Typical constants, abridged for clarity:

public enum FSCTL : uint
{
    // etc...     etc...
    FILESYSTEM_GET_STATISTICS   /**/ = (9 << 16) | 0x0060,
    GET_NTFS_VOLUME_DATA        /**/ = (9 << 16) | 0x0064,  // <--
    GET_NTFS_FILE_RECORD        /**/ = (9 << 16) | 0x0068,
    GET_VOLUME_BITMAP           /**/ = (9 << 16) | 0x006f,
    GET_RETRIEVAL_POINTERS      /**/ = (9 << 16) | 0x0073,
    // etc...     etc...
    ENUM_USN_DATA               /**/ = (9 << 16) | 0x00b3,
    READ_USN_JOURNAL            /**/ = (9 << 16) | 0x00bb,
    // etc...     etc...
    CREATE_USN_JOURNAL          /**/ = (9 << 16) | 0x00e7,
    // etc...     etc...
};

Pseudo-code follows, since everyone has their own favorite ways of doing P/Invoke...

// etc..

if (!GetDeviceIoControl(h_vol, FSCTL.GET_NTFS_VOLUME_DATA, out NTFS_EXTENDED_VOLUME_DATA vd))
    throw new Win32Exception(Marshal.GetLastWin32Error());

var c_mft_estimate = (vd.MftValidDataLength + (vd.BytesPerFileRecordSegment - 1))
                                                        / vd.BytesPerFileRecordSegment;

Great, so what can you do with this value? Unfortunately, knowing this maximum cap on the number of USN records that FSCTL_ENUM_USN_DATA will return doesn't help with choosing a buffer size for the DeviceIoControl/FSCTL_ENUM_USN_DATA call themselves, since the USN_RECORD structures returned in each iteration vary in size according to the length of the reported filenames.

So while it is true that, if you happen to provide a buffer large enough for all of the USN_RECORD structures, then DeviceIoControl will indeed dutifully provide them all to you in a single call (thus avoiding the complication of an iterative-calling loop, which simplifies the code considerably), the little calculation above doesn't give any principled estimation of that buffer size, unless you're willing to settle for using it towards some kind of gross overestimation.
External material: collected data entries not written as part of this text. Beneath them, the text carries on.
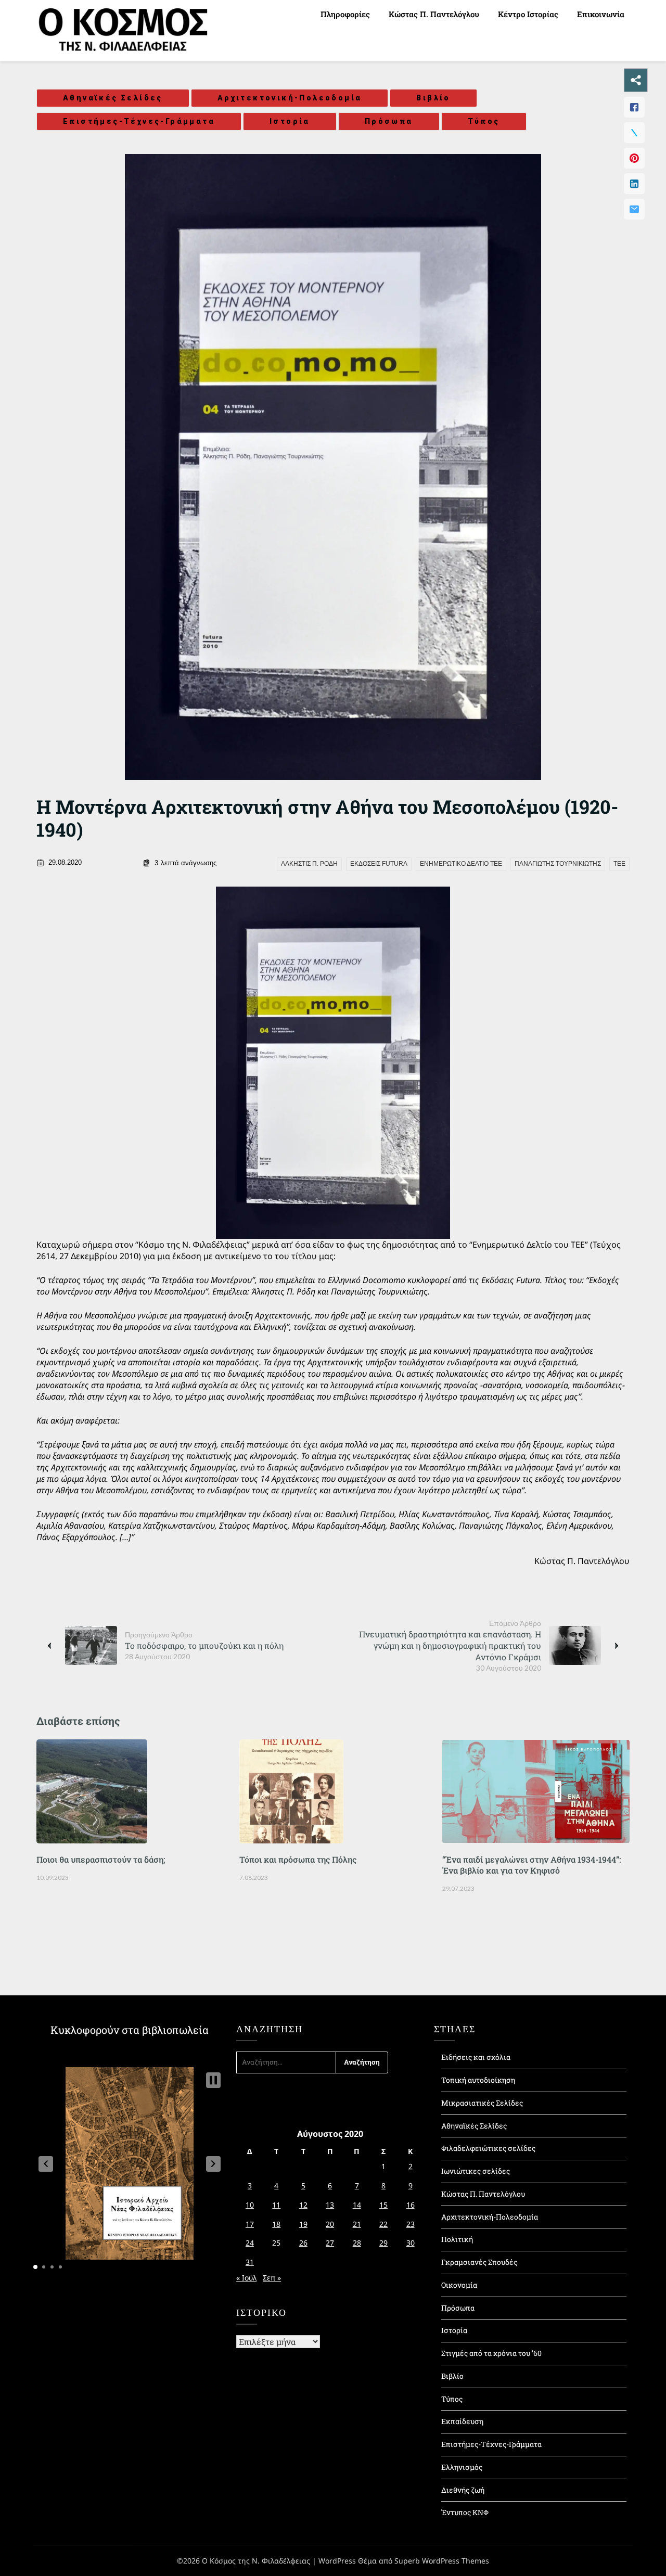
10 (250, 2205)
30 (410, 2243)
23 (410, 2224)
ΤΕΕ (619, 863)
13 (330, 2205)
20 (330, 2224)
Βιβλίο (433, 98)
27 (330, 2243)
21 (357, 2224)
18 (276, 2224)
What the value is useful for, rather, is for pre-allocating your own fixed-size data structures, which you'll surely need, prior to the FSCTL_ENUM_USN_DATA enumeration operation. So if you have your own value-type which you'll create for each USN entry (dummy struct, just for example...)
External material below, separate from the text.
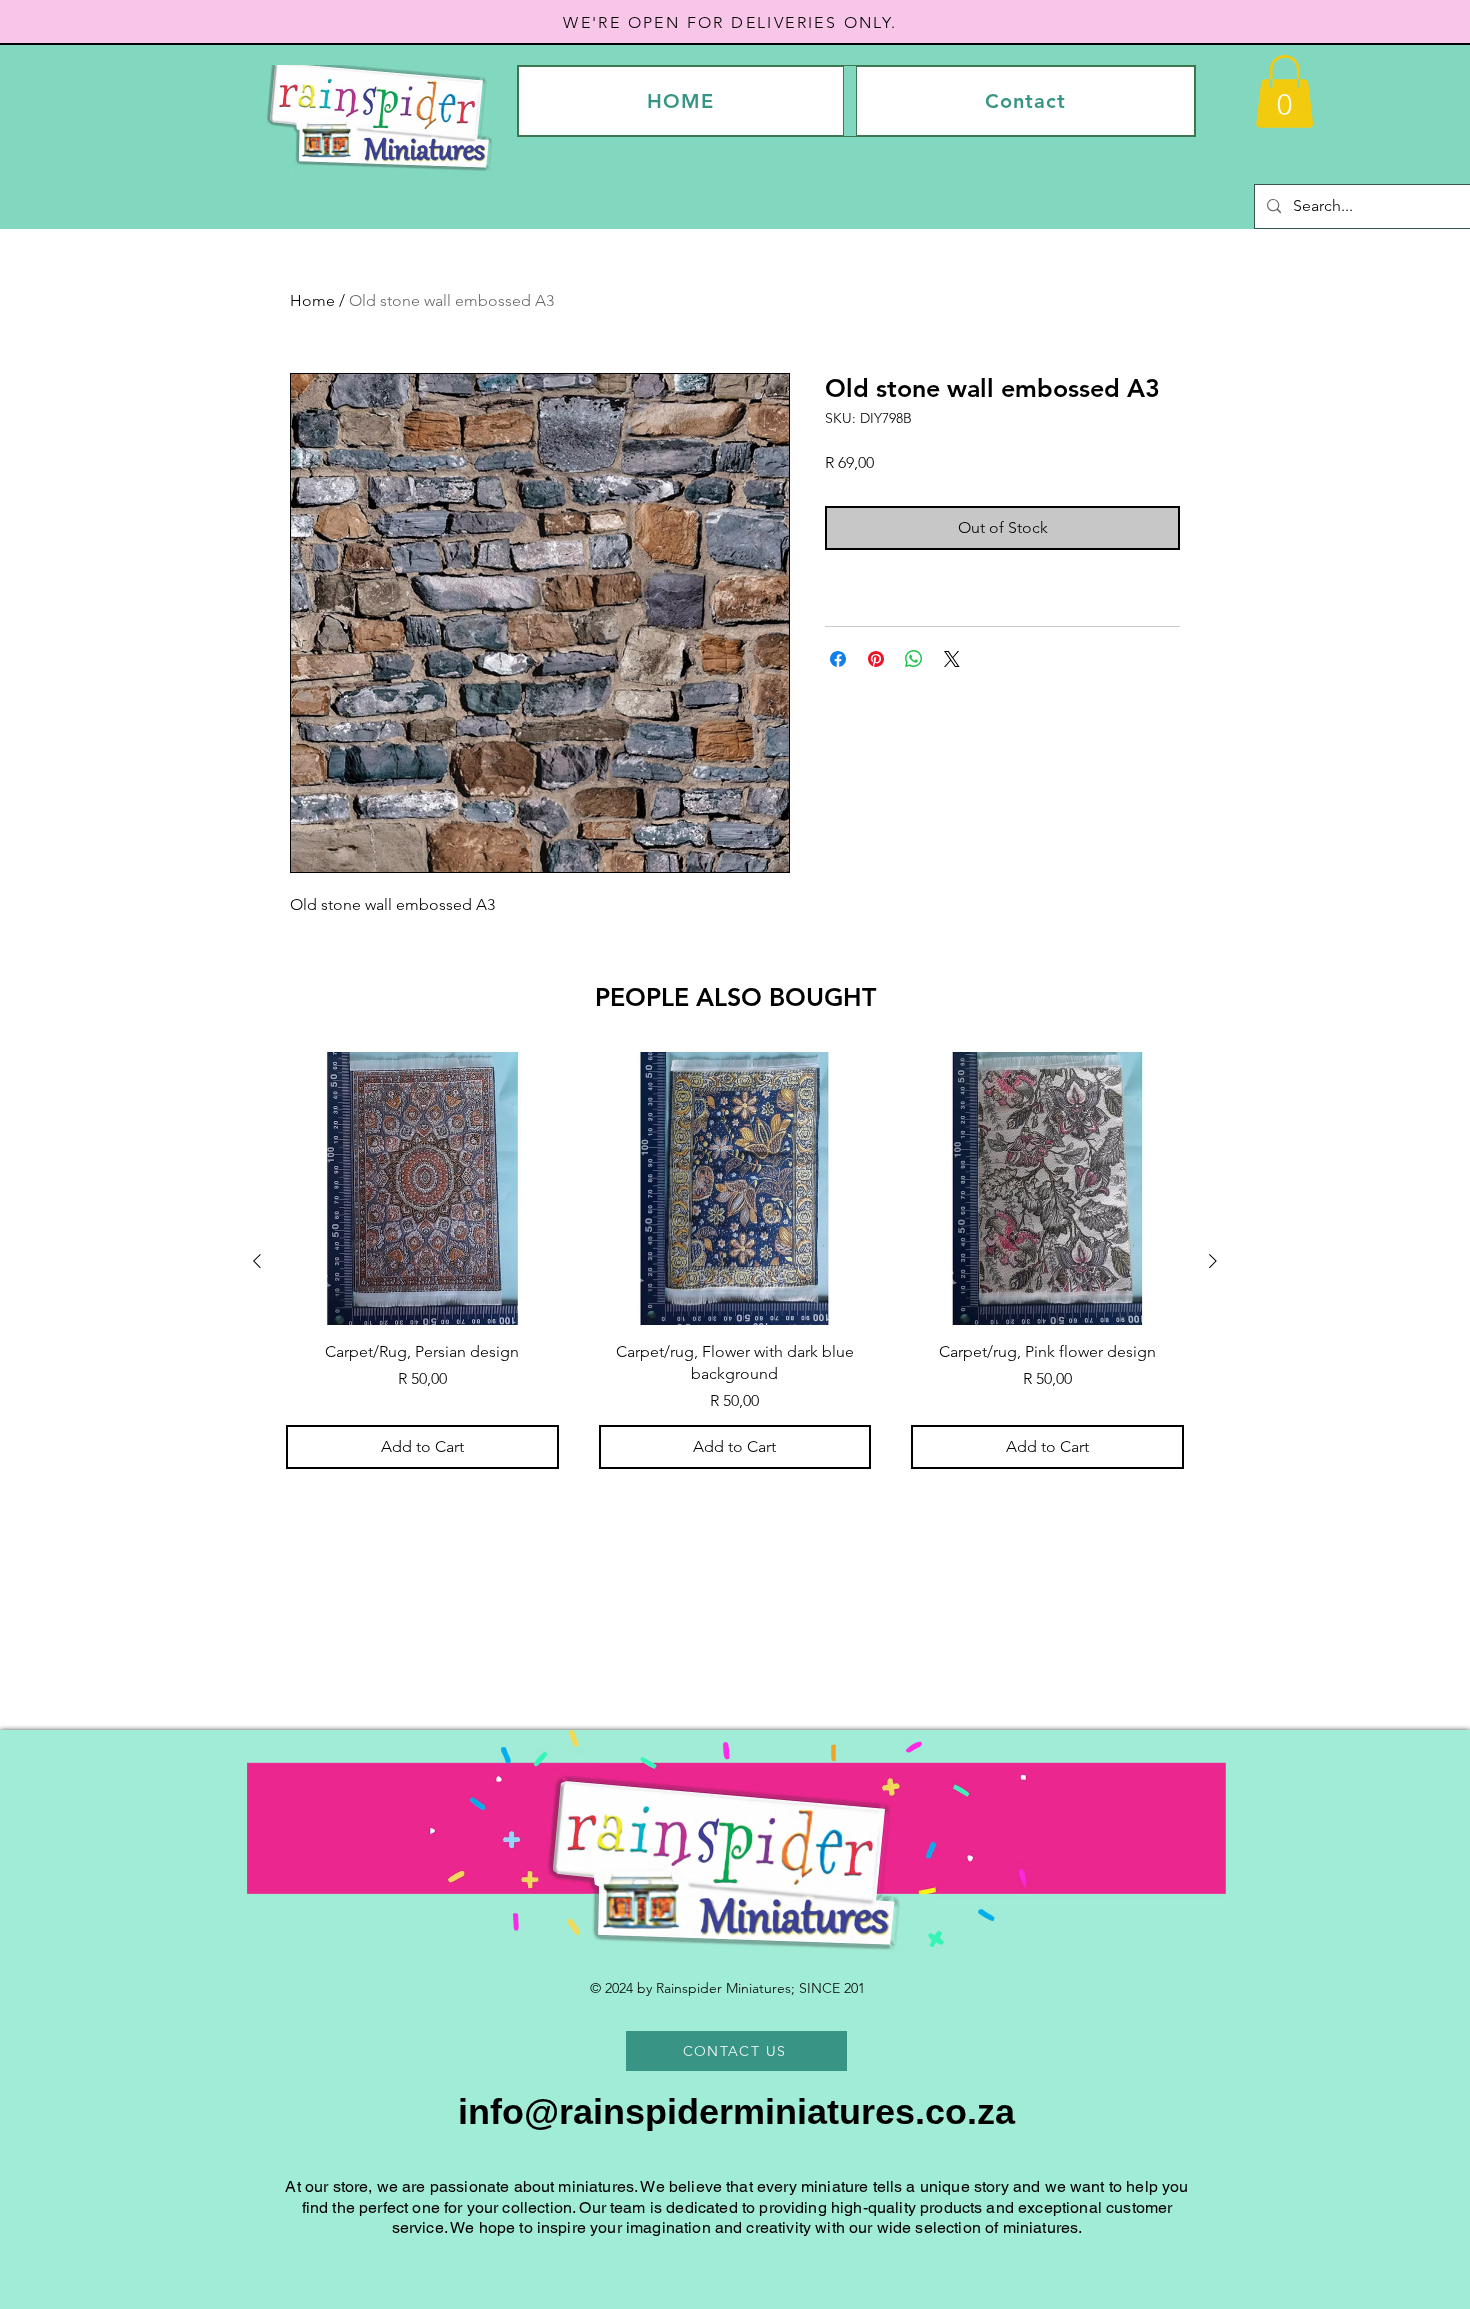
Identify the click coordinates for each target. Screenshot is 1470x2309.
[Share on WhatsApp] (914, 659)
[StructLayout(LayoutKind.Sequential)]
public struct MFT_IX_REC
{
    public ushort seq;
    public ushort parent_ix_hi;
    public uint parent_ix;
};

Then, using the estimate from above, you can pre-allocate an array of these before the DeviceIoControl and never have to worry about resizing during the iteration.

var med = new MFT_ENUM_DATA { ... };
// ...

var rg_mftix = new MFT_IX_REC[c_mft_estimate];
// ... ready to go, without having to check whether the array needs resizing within the loop

for (int i=0; DeviceIoControl(h_vol, FSCTL.ENUM_USN_DATA, in med, out USN_RECORD usn, ...); i++)
{
    // etc..
    rg_mftix[i].parent_ix = (uint)usn.ParentId;
    // etc..
}

This elimination of the dynamic array-resizing, usually needed when you don't know the number of entries in advance, is a non-trivial performance benefit, because it avoids the expensive jumbo-sized memcpy operations required for copying the existing data from the old array to a new, larger one each time you resize.